_Data extract_
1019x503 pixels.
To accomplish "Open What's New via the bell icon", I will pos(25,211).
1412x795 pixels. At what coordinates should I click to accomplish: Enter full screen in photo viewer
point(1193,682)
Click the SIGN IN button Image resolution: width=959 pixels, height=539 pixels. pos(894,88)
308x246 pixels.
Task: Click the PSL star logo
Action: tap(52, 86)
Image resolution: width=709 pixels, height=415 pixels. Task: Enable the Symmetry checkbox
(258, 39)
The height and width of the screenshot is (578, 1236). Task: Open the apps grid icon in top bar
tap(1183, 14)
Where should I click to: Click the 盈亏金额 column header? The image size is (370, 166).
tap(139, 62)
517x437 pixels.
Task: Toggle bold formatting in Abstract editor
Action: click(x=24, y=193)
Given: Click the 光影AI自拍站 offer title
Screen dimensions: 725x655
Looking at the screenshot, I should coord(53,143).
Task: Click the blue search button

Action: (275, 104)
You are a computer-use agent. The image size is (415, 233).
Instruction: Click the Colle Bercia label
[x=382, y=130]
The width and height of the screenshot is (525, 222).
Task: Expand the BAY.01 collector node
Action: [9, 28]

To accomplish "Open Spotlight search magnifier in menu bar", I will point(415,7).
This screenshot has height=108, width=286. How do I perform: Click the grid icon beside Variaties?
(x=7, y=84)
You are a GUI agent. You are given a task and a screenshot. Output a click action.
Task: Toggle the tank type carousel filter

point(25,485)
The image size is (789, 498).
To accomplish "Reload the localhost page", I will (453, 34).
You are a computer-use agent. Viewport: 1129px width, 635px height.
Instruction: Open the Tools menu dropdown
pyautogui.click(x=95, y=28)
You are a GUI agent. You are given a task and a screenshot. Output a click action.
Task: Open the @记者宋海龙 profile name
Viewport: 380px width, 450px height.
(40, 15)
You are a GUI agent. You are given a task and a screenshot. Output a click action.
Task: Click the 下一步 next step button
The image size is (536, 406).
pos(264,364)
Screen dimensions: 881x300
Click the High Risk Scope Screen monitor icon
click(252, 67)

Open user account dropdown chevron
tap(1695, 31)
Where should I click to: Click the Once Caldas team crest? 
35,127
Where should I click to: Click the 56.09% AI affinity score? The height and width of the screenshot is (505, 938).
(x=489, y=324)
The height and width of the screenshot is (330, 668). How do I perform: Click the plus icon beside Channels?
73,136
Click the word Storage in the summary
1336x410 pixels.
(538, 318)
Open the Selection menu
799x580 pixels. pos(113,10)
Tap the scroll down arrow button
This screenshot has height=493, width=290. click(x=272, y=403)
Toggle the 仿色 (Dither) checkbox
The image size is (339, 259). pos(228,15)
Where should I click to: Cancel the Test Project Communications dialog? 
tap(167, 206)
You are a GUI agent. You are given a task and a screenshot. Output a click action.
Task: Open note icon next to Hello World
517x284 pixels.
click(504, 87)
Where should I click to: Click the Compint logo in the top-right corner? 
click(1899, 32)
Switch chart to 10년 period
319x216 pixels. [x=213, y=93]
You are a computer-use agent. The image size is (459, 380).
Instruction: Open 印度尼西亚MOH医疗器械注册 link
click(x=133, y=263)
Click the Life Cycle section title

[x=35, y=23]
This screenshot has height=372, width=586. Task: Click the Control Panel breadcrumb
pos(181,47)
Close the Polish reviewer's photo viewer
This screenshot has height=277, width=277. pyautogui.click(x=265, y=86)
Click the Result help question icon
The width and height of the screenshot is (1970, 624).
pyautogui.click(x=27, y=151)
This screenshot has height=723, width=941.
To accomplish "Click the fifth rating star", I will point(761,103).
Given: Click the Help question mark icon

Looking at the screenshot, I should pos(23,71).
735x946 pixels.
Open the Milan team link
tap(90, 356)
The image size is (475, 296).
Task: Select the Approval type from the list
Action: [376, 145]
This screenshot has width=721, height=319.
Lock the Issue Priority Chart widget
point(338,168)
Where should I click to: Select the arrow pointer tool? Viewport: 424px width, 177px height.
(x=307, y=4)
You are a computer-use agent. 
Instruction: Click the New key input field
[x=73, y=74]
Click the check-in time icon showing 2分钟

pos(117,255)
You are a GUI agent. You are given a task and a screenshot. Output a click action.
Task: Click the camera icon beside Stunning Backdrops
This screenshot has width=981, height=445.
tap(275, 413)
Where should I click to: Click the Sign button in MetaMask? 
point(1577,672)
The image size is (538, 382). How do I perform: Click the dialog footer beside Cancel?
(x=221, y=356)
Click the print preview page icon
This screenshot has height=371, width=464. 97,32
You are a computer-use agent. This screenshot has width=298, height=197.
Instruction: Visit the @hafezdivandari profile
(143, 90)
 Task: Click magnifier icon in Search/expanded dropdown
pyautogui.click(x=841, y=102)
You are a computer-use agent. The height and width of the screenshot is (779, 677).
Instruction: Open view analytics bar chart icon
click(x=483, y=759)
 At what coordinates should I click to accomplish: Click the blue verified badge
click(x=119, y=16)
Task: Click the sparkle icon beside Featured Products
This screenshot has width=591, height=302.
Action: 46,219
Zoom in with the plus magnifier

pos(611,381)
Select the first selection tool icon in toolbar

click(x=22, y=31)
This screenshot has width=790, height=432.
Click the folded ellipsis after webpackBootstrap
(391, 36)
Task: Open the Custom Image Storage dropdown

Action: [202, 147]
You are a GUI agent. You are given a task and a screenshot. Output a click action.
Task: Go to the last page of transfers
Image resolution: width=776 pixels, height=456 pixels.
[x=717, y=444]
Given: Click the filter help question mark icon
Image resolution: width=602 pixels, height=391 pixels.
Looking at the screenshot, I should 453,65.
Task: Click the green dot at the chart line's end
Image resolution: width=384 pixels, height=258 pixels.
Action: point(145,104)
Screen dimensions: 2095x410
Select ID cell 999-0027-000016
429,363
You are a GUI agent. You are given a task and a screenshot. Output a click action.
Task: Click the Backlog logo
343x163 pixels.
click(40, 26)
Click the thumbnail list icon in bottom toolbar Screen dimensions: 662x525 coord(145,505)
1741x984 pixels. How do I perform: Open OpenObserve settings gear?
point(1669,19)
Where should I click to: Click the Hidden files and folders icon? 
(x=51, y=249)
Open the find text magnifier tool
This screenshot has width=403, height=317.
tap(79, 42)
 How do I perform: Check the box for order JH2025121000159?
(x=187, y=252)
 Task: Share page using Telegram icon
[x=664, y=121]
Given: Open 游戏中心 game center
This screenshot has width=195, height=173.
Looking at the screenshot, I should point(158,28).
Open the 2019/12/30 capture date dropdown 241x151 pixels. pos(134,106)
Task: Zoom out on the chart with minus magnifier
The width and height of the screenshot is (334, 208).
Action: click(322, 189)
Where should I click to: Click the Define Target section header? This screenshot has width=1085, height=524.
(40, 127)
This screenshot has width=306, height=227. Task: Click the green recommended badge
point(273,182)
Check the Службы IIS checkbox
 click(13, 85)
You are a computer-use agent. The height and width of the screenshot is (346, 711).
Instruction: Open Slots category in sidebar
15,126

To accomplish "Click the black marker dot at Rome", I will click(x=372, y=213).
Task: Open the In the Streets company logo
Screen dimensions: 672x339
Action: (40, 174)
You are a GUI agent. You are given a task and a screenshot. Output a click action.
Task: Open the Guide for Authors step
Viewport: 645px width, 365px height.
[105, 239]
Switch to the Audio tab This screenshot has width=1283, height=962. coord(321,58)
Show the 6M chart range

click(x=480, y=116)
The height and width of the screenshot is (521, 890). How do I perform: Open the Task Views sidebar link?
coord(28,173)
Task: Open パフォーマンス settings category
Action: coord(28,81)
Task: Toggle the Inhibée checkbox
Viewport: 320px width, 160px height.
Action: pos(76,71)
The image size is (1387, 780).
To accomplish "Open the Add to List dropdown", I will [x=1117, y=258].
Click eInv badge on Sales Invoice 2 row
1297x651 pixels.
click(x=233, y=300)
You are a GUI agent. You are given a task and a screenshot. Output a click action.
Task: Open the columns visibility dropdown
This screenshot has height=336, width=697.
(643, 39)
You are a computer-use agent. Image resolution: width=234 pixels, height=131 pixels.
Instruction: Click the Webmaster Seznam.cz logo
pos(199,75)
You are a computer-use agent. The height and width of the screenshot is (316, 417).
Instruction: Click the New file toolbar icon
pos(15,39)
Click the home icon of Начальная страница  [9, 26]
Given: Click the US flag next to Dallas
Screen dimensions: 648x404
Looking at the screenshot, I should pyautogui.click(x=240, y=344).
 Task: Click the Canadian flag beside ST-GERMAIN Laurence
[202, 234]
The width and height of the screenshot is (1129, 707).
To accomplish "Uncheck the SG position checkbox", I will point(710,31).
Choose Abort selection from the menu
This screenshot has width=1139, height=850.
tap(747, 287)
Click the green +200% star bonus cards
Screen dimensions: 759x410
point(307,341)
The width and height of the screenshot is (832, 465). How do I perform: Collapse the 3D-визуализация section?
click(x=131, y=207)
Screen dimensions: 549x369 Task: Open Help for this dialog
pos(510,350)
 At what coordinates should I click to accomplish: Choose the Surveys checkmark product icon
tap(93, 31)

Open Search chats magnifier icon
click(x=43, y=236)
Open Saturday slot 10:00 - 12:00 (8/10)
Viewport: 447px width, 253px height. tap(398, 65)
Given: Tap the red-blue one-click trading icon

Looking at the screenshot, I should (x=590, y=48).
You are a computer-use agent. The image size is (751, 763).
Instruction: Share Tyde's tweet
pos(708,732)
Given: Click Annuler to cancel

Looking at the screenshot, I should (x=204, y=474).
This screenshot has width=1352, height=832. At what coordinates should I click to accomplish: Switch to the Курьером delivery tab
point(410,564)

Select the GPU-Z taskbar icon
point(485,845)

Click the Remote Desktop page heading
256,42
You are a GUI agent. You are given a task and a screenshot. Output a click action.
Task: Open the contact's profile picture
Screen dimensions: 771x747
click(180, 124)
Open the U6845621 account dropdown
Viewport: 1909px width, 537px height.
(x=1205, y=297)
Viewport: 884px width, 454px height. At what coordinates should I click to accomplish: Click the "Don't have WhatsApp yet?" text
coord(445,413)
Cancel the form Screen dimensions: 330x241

_To be done_
Can you echo the entries above word for word, from the line containing "Open the Selection menu" through the line containing "pos(117,255)", with both of those lines included?

_Reply to the task_
Open the Selection menu
799x580 pixels. pos(113,10)
Tap the scroll down arrow button
This screenshot has height=493, width=290. click(x=272, y=403)
Toggle the 仿色 (Dither) checkbox
The image size is (339, 259). pos(228,15)
Where should I click to: Cancel the Test Project Communications dialog? 
tap(167, 206)
You are a GUI agent. You are given a task and a screenshot. Output a click action.
Task: Open note icon next to Hello World
517x284 pixels.
click(504, 87)
Where should I click to: Click the Compint logo in the top-right corner? 
click(1899, 32)
Switch chart to 10년 period
319x216 pixels. [x=213, y=93]
You are a computer-use agent. The image size is (459, 380).
Instruction: Open 印度尼西亚MOH医疗器械注册 link
click(x=133, y=263)
Click the Life Cycle section title

[x=35, y=23]
This screenshot has height=372, width=586. Task: Click the Control Panel breadcrumb
pos(181,47)
Close the Polish reviewer's photo viewer
This screenshot has height=277, width=277. pyautogui.click(x=265, y=86)
Click the Result help question icon
The width and height of the screenshot is (1970, 624).
pyautogui.click(x=27, y=151)
This screenshot has height=723, width=941.
To accomplish "Click the fifth rating star", I will point(761,103).
Given: Click the Help question mark icon

Looking at the screenshot, I should pos(23,71).
735x946 pixels.
Open the Milan team link
tap(90, 356)
The image size is (475, 296).
Task: Select the Approval type from the list
Action: [376, 145]
This screenshot has width=721, height=319.
Lock the Issue Priority Chart widget
point(338,168)
Where should I click to: Select the arrow pointer tool? Viewport: 424px width, 177px height.
(x=307, y=4)
You are a computer-use agent. 
Instruction: Click the New key input field
[x=73, y=74]
Click the check-in time icon showing 2分钟

pos(117,255)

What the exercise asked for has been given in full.